It missed known bugs. It got severity calls wrong. Its fix proposals contained technical errors. The original version beat it across every core task.

But It Was Different in Other Ways

The refined version led significantly in one dimension: component gap checking.

Pre-release testing isn’t just about finding bugs in individual components. It’s about catching mismatches where components meet. Can the downstream component handle the data format coming in? If this component crashes, does the next one know? Are they reading the same configuration?

The original version checked 3 component interaction pairs. The refined version checked 6 — double.

The original version only looked at direct calls between adjacent components. The refined version also caught indirect data flows — Component A writes data, Component B reads it from shared storage, no direct call between them but an implicit dependency. One of those implicit data flows exposed a real architectural issue.

There was another difference. Same bug, different framing. The original version flagged “this file has risk.” The refined version flagged “this pattern appears in multiple places across the project.”

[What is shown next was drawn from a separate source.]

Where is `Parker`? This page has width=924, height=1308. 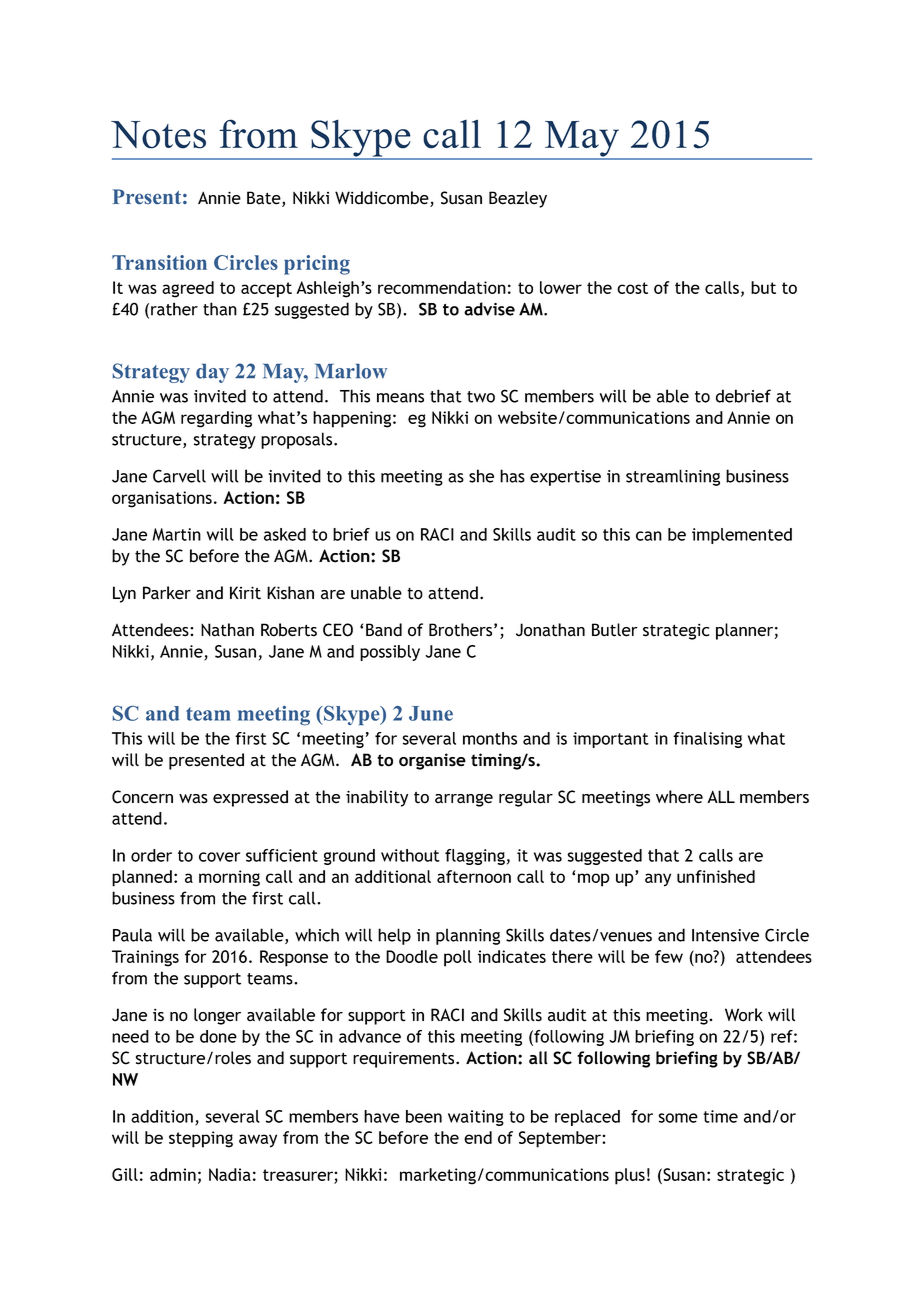
Parker is located at coordinates (167, 593).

The original version saw a single bug. The refined version saw a bug pattern.

And execution order analysis: same bug in a check routine. The original version found it and said “this check is too blunt — it clears data it shouldn’t.” The refined version also found it, but pushed one step further: the blunt check caused an early exit, so a more precise check downstream never ran at all.

The issue wasn’t that the precise check made a bad judgment. The issue was that it got skipped entirely.

What Those Differences Point to

What the original version does well — drilling deep on a single bug, running a five-layer drill-down to root cause, pairing every finding with concrete fix code — those are the core tasks of Phase 6. The refined version regressed on exactly those tasks.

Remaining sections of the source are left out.